Go Topless Day falls on Sunday August 24 this year. Go Topless Day falls on the Sunday closest to Women’s Equality Day each year. Women’s Equality Day is August 26, because it is the day in 1920 when women earned their right to vote in the United States. In 1971, the United States Congress officially recognized Women’s Equality Day.
It’s been less than a hundred years ago that men were fighting for the opportunity to be topless in public. In 1934, the first bare male chest was seen in a movie. The next year, Clark Gable removed his shirt on film, creating a scandal. At that time, it was illegal for men to be seen topless. The same year Clark Gable bared his chest, 42 men in Atlantic City were fined for going topless.
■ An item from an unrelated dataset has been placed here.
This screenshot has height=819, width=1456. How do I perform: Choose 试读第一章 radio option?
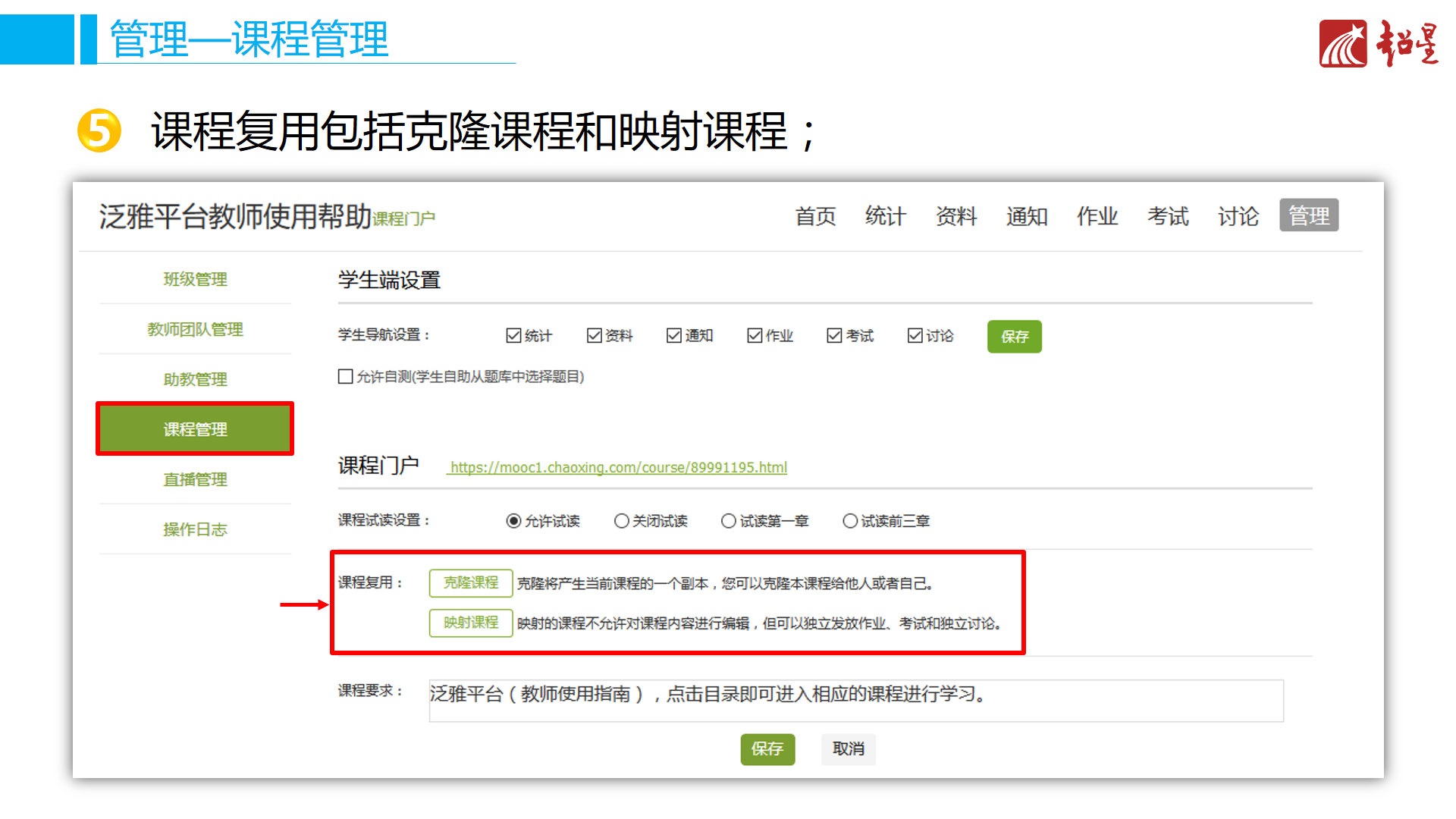(x=729, y=521)
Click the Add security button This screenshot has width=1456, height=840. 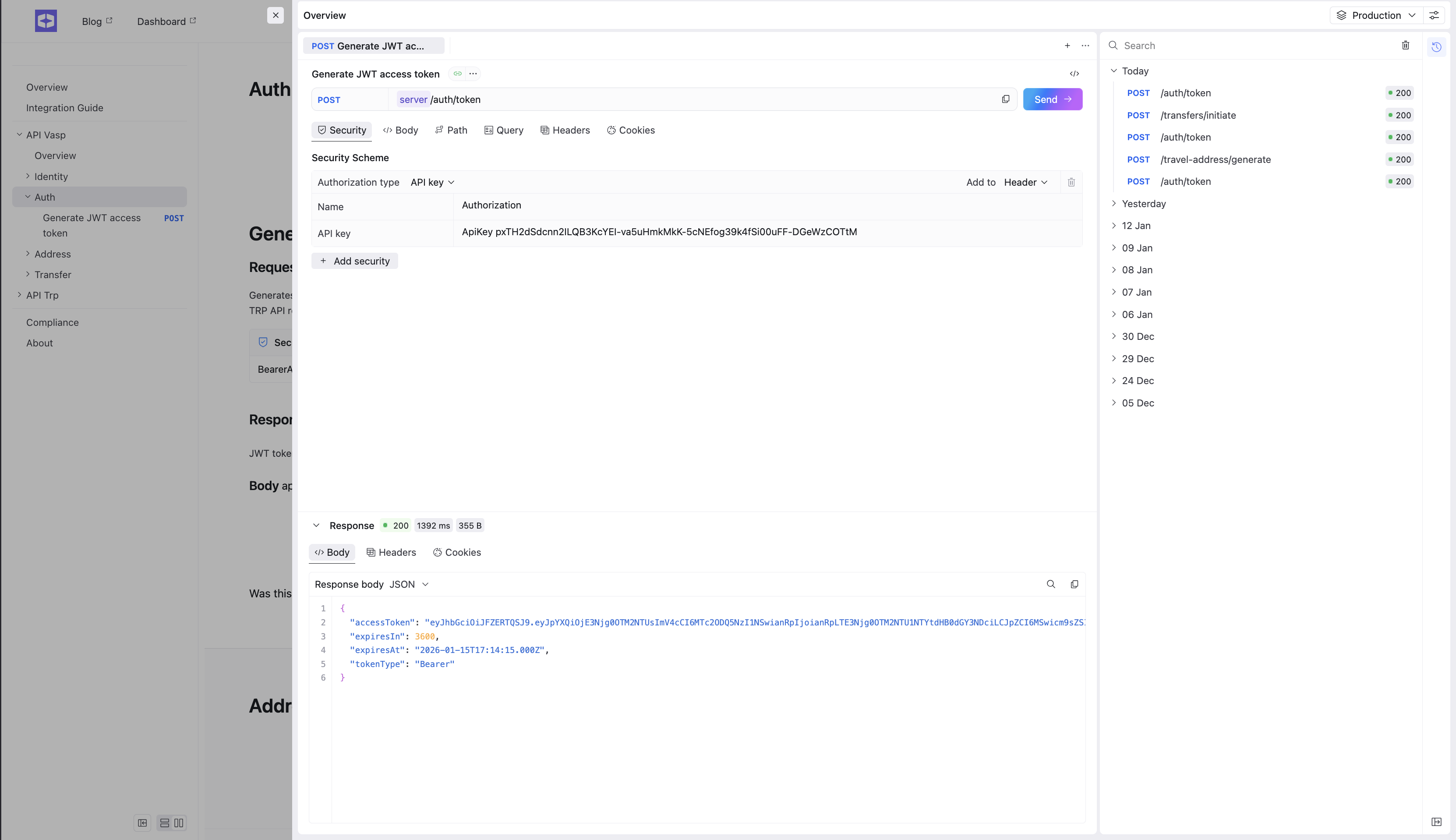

In 1936, men finally earned their right to go topless in public.
Organizers of Go Topless Day say they are fighting for gender equality. The event, embraced by supporters of gender equality across the globe, is sponsored by the Raelian Movement. That’s where things get a little more controversial than just women losing their shirts. Unlike National No Bra Day, Go Topless Day has a significant back story.
GoTopless, the organization, was founded by a spiritual leader named Rael. The Raelian Movement, according to its website, believes:
“Thousands of years ago, scientists from another planet came to Earth and created all forms of life, including human beings, whom they created in their own image. References to these scientists and their work can be found in the ancient texts of many cultures. Due to their highly advanced technology, they were considered as gods by our primitive ancestors and often referred to as ‘Elohim’ which in ancient Hebrew meant ‘Those who came from the sky’.”
One primary mission of the creators of the GoTopless organization is ultimately to create an embassy to welcome the alleged creators of human beings when they next return.
“And while I absolutely don’t have a problem with women going topless if they want to, I definitely DO have a problem with a shady sect usurping women’s issues for their own recruitment purposes and people being too gullible to bother reading through the fine print.”
Go Topless Day organizers offer a tremendous amount of resources including information about topless laws in each state. For example, few people are aware, according to Go Topless organizers, that Utah, Indiana, and Tennessee are the only states where women wearing no tops in public is legally forbidden. Just over a dozen more states are uncertain in their laws about gender equality when it comes to being topless.
In addition to believing that humans came from aliens, the Raelian spiritual movement believes in free love, non-violence, and love of differences, so it is only logical that the movement would back female toplessness. A writer for the Montreal Gazette points out:
“This Sunday at the Go Topless event, I guarantee the Raelians will not be clubbing women and dragging them off to lairs. They will be there to support a principle, that women should have the same civil rights men have. If some of the people there become interested in the Raelian Movement, it won’t be because anybody brainwashed them or forced them. And, hey, I’ve known them for several years and I’m still a Theosophist — not a Raelian. I say, kudos to the Raelians for sponsoring the event, and I wonder why some other group didn’t do it.”
How do you feel knowing that Go Topless Day is organized by a spiritual movement with members that believe a superior race of aliens created human beings?